Since everyone is sorted by “time of most recent tweet”, as you can see above, there are many active users with recent updates who are following me so I am inclined to follow them back. However, as you can see below, at the end of my list, there are many people who follow me, but have never updated. If they have never updated, or have not updated in over 60 days, there is nothing for me to see there so there is no reason for me to follow these people:

Thus, I will check the top half, but not the bottom half, and then select “Bulk Follow”. Now I will be following all of my new connections.

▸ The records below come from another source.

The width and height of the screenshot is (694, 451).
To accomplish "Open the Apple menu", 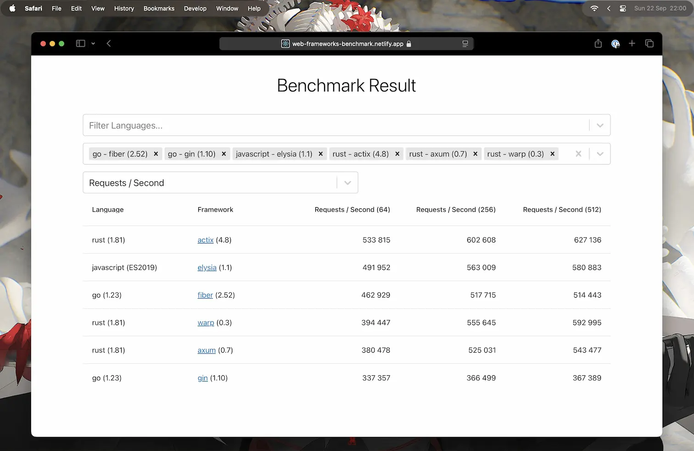I will [x=12, y=8].
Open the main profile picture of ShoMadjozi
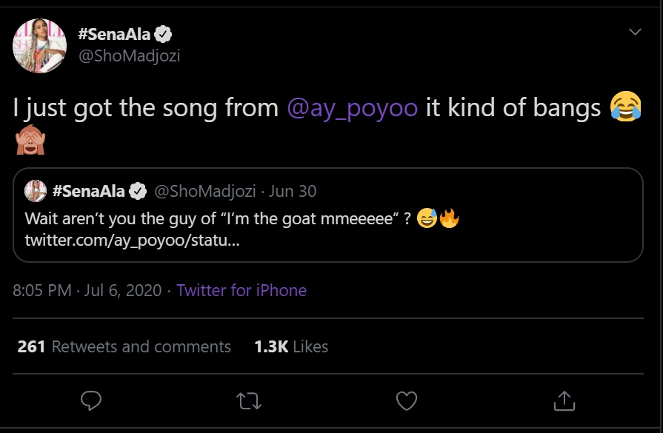 coord(40,47)
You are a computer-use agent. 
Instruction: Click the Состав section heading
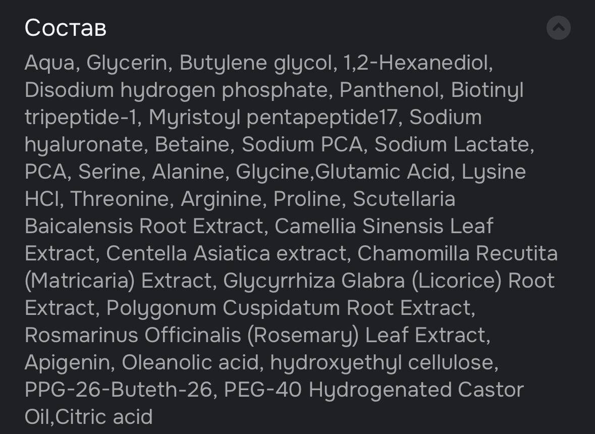pos(65,28)
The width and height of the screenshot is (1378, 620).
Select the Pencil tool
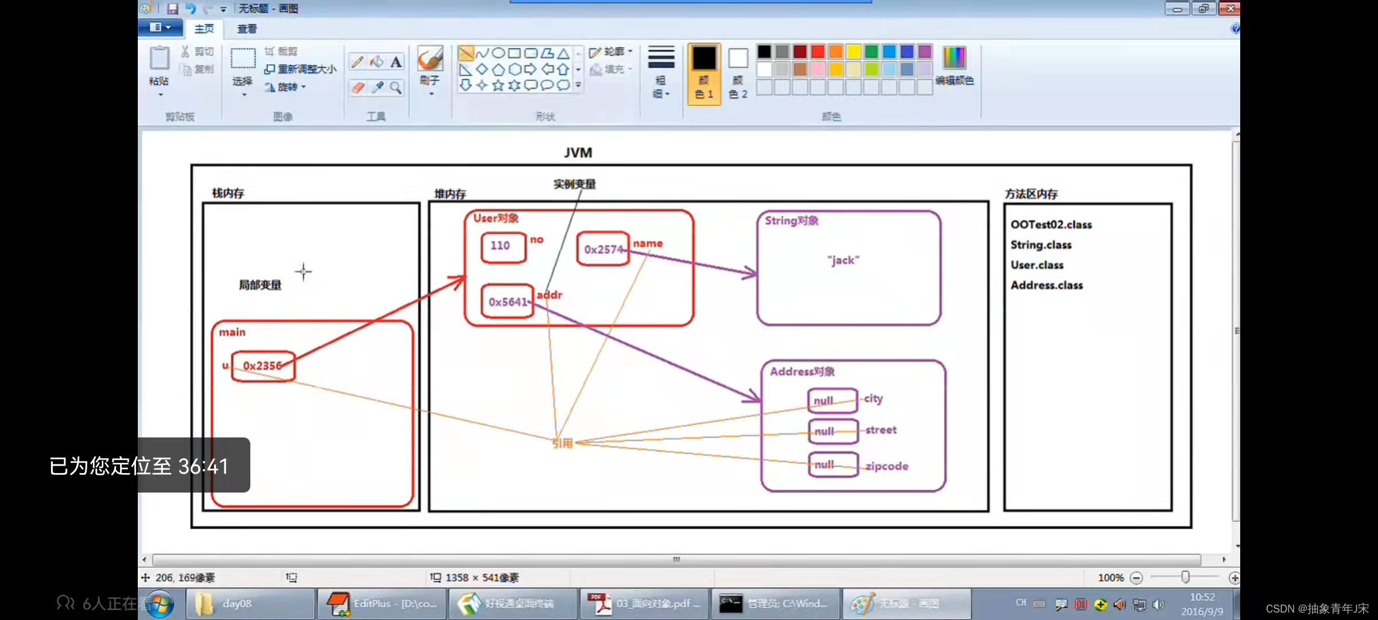(x=357, y=62)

Next I will go on to get rid of the people who I have been following, but recently dropped me. As you can see below, there are a total of 20 people who stopped following me since the last time I checked in. This may because I suck but also happens regularly when people are trying to game the system. They will add you as a friend and then wait for you to add-back, then drop you. This is a method many people use for building up friends while trying to seem cool by only ever following a few people. This is why I dont auto-ad-back people. In the below example, I simply clicked “Check All” then clicked “Bulk Unfollow”. Damn, looks like I was dropped by MCHammer:

Because developers of 3rd party apps like Twitter Karma only get a limited amount of API calls per time period, I’ve noticed that I can only use Twitter Karma once a day. If I try to use it any more, it wont work because I will have used up all of my call requests. It should reset in an hour but I’ve noticed that it can often take a day to reset with this application for some reason. If you have a hard time with Twitter Karma or feel it’s clunky or don’t like the look and feel, I would say that you should lower your expectations and just focus on the crucial functionality. It has a a couple of killer-app features that you can’t get anywhere else and it’s free.